Britain in numbers

What’s behind the Greens’ surge?

By winning voters across the demographic spectrum and boosting turnout, the Greens have broken the laws of local politics.

By Ben Walker

We need to talk about the Greens, because what they achieved in this year’s local elections was tantamount to more than a hundred localised earthquakes.

In 91 places where the party had not stood in 2019 (the last time these areas were fought) it came from nowhere to win council seats off both Labour and the Conservatives. Of the 298 wards the Greens won over all, 114 were previously held, while 28 were gains from Labour and 129 were gains from the Conservatives. In a number of those areas the sole opposing candidate was a Tory. But when Ukip used to compete with the Conservatives in, say, south Lincolnshire, it was almost always routed. The Greens, by contrast, have enjoyed a truly rocket-like ascent. 
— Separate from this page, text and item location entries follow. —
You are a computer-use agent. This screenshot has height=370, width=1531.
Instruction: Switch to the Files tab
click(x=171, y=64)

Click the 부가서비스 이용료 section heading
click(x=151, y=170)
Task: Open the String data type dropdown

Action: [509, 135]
This makes sense. They the party has one of the most inoffensive brands in British politics, ranking bottom for the share of voters with a negative attitude towards a political party. In contests where Labour is absent or marginalised, floating voters can be easily tempted towards the Greens.

[See also: The 2023 May local elections – what to watch out for]

There are, however, two specific electoral factors behind the Greens’ advance. The first is that they transcend demographic lines. They have achieved impressive vote shares in Leave wards as well as Remain ones. Charting the Greens’ vote against the number of graduates yields little to no correlation. Their local election wins should not be viewed as a success for student politics, nor exclusively as votes seeping from Labour. The picture is a lot more complicated than that.

The second angle is who the Greens are getting to turn out to vote. A common theme I’ve noticed while trawling through the election data is their capacity to boost low turnout. In Ellesmere Port, Cheshire, in one of the two wards the Greens targeted turnout surged from 29 per cent in 2019 to 41 per cent. In other Ellesmere Port wards, meanwhile, it remained static at around 20 per cent.

Using a provisional turnout estimate I did for these elections (taking December electorate sizes and comparing with December 2018), turnout in wards that the Greens gained from other parties rose five percentage points on 2019. In wards the Greens did not win, however, turnout rose by 0.4 points.

This is notable. Recall that Ukip’s wins were often disproportionately reliant on low turnout. In the 2014 council elections, when turnout was half that of the general election the following year, Ukip did well in places such as Basildon and Great Yarmouth. But at subsequent local elections they won only two or so of the ten seats up in each.

Greens gains came in both affluent and deprived areas, which makes it clear this isn’t a case of the party getting a “type” of voter out; it’s a case of getting “anyone and everyone” out. For the main parties, this should be troubling. The usual tactic of motivating the base and ensuring they turn out to vote won’t work – the Greens have broken the rules of local politics.